Calls to hospitals were useless.  Everyone was posting flyers looking for friends and family.  I wondered if Kinko’s had enough ink to keep printing them.  They covered walls, signs, construction site fences.  They were layered like wallpaper lining the city.  There was no room for another face, another life.  Makeshift memorials went up everywhere.  There were candlelight vigils every night.  Churches stayed open all day, every day.

“Any word,” my father asked me a few days later.

“Nothing I haven’t already told you,” I answered simply.  He did not press for more.

I spent my days on my grandmother’s couch.  I fielded calls from concerned friends and the family that was not local.  Concerned friends brought food.  They stopped by to check on us.  Each day was the same routine.  We would crowd into the living room, each taking up residence in the space we had claimed as ‘ours’ and we would wait.  We would wait because that was all we could do.  We were powerless.

I do not remember how long it took before I finally accepted that Charlie was not coming home.  Days, maybe.  Not weeks.  Certainly not weeks.   Try as I might, it was impossible not to think about it.  I imagined he had gotten out, pulling a John McClane when he encountered obstacles.  It may sound ridiculous, but that is always how I saw him.  John McClane.  MacGyver.  And a little Gene Simmons for good measure.
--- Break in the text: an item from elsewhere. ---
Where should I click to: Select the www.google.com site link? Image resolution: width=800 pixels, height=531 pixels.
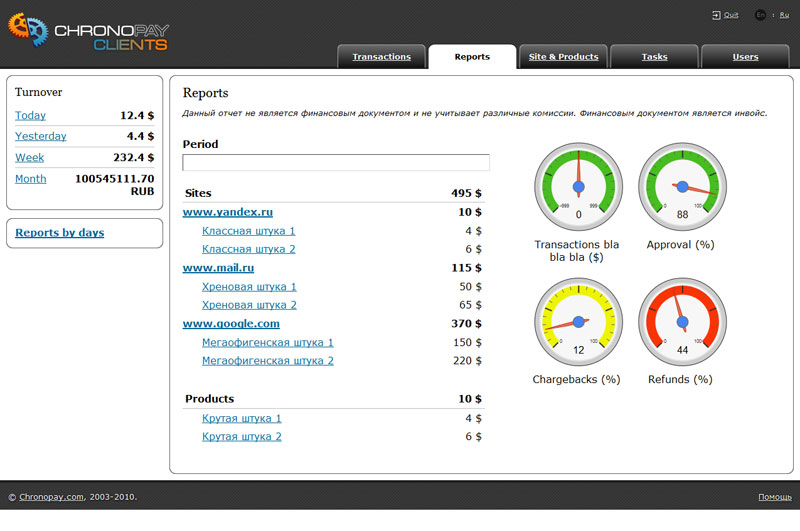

Charlie was the youngest of my grandparents’ children.  He was my father’s godchild.  He was my confidante.  He would leave for work at a local restaurant, his wallet dangling from a chain.  As soon as he would leave, I would attack his stereo and blast Twisted Sister’s “Stay Hungry”.  I would jump on his bed, constantly knocking the model Star Trek Enterprise off the ceiling.  Heavy metal did that to me.

He once made the mistake of leaving the silver metal handcuffs he typically wore on his belt, at home.  I cuffed myself to the refrigerator.  My grandmother tried everything to get them to come off.  Hand soap.  Cold water.  Warm water.  Olive oil (we are Italian, after all).  Sheer force.  Determination.  The only thing that worked was a phone call to the restaurant for him to come home with the key.  We laughed about it for years.  We sometimes still do.
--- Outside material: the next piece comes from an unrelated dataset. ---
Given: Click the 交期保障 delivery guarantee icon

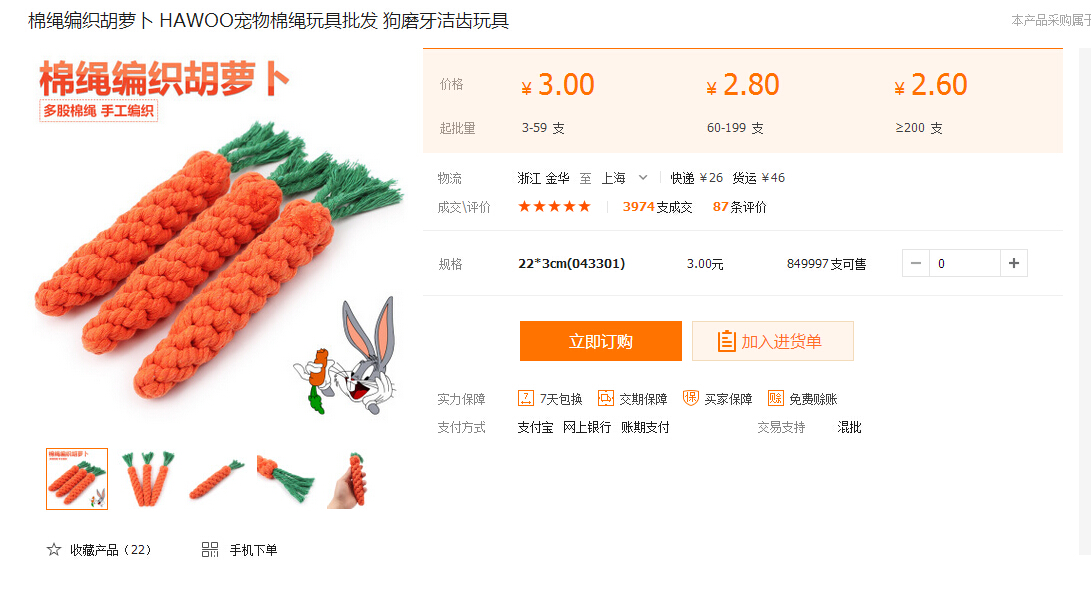Looking at the screenshot, I should (606, 398).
Charlie took me to my first concert – a KISS tribute band.  I was barely a pre-teen.  It was at night.  It was on the beach.  It was the coolest thing I had ever seen up to that point in my life.  He threw the best parties.  He had the funniest laugh.  He was smart and determined.   When I would act out in typical Rebellious Lisa Fashion, he would growl “I’mma put your head through a wall”.  In his thick Brooklyn accent, it always sounded like “I’mma put yah head tru a wohl”.  I never took him seriously because he never followed through.

Not long after he started working there, he invited me to Windows on the World and gave me a tour.  He was the Purchasing Director there.  We had lunch.  We were facing our roots – Brooklyn.  I watched The Staten Island ferry wind its way through the harbor to dock downtown.  We talked about ‘making it’.  We talked about life.  We talked about being happy.
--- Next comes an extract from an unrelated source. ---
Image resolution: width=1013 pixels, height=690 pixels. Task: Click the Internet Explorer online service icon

People tell me I have tenacity.  That they admire my strength.  That they do not know how they could survive a portion of the things I have been through.  I have grit.  I have determination.  That I might get short-sighted and overwhelmed at times, but in the end, I do whatever it takes to Get Things Done.  I learned a lot of that from my parents, but I would be remiss if I did not point out that Charlie had a lot to do with that too.

It has been 12 years.  I have experienced all of the stages of grief.  And every September 1st, I go right back to isolation, anger and depression.  “It’s a normal reaction to an abnormal circumstance,” I have always been told by the professionals.  The panic attacks become more frequent.  The insomnia becomes unbearable.  I do not turn on my television.  I do not watch the news cycle.  I attempt to distract myself, but it does not work because this feeling does not go away.  I carry it 365 days a year and have for over a decade now.

I do not feel tenacious.  I do not feel strong.  I do not feel determined or full of grit.  At least not at the moment.  Not in September.   “Wake me up when September ends,” Billie Joe Armstrong sings.  Yeah, Billie.  I can relate.